**Task requirements:**
Without reproducing any image, print the listing below exactly.

**Entries shown:**
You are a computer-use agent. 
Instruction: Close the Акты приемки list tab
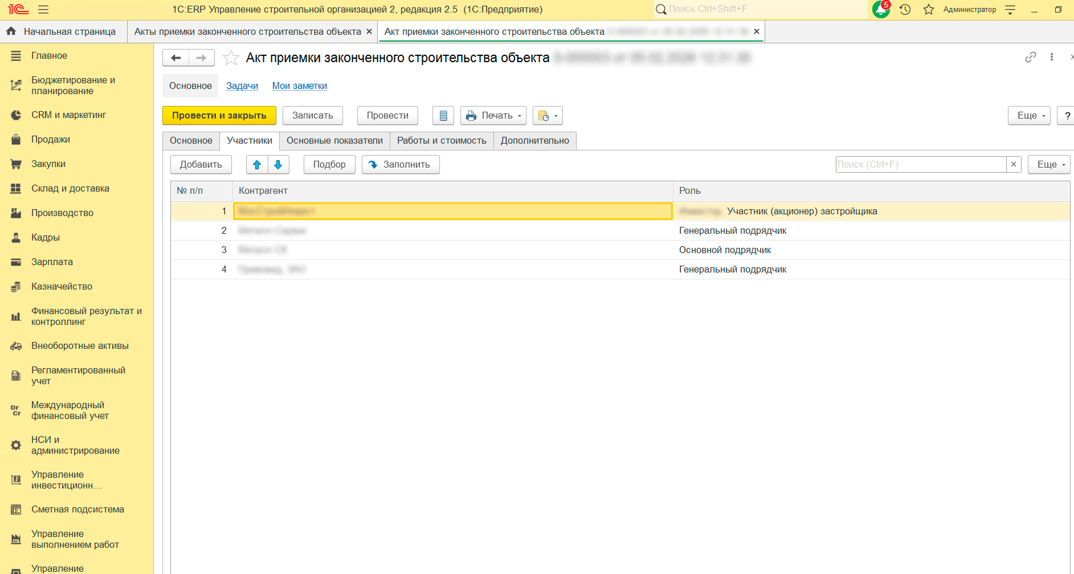pos(369,32)
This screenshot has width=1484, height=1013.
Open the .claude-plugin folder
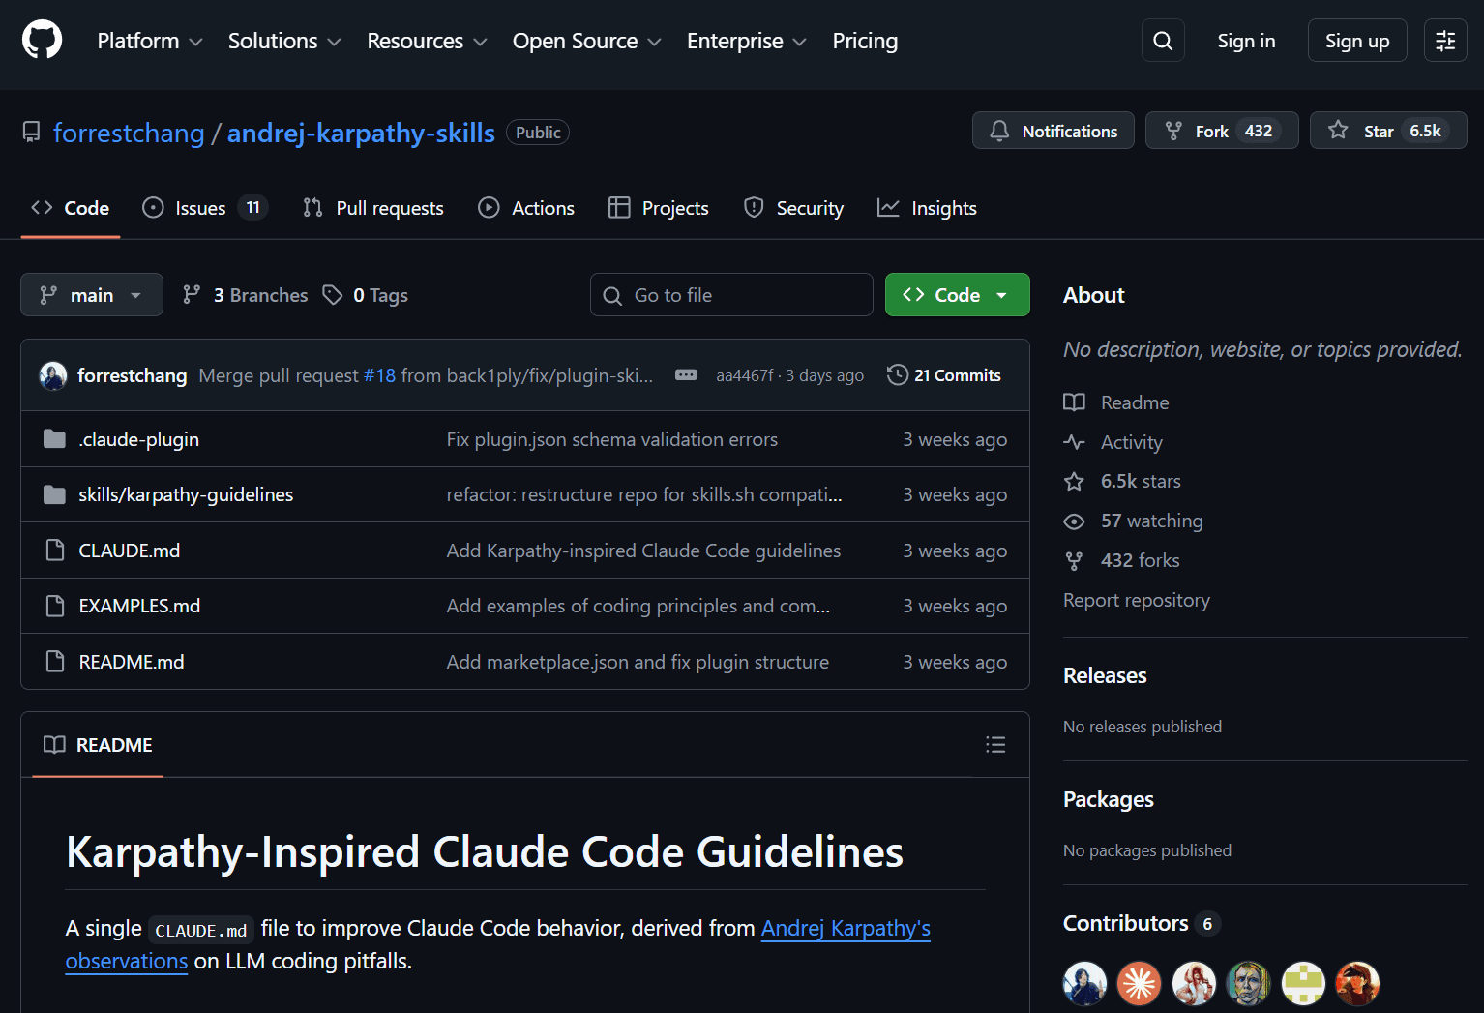138,439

**Result:**
You are a computer-use agent. 
Instruction: Close the Акты приемки list tab
pos(369,32)
This screenshot has width=1484, height=1013.
Open the .claude-plugin folder
138,439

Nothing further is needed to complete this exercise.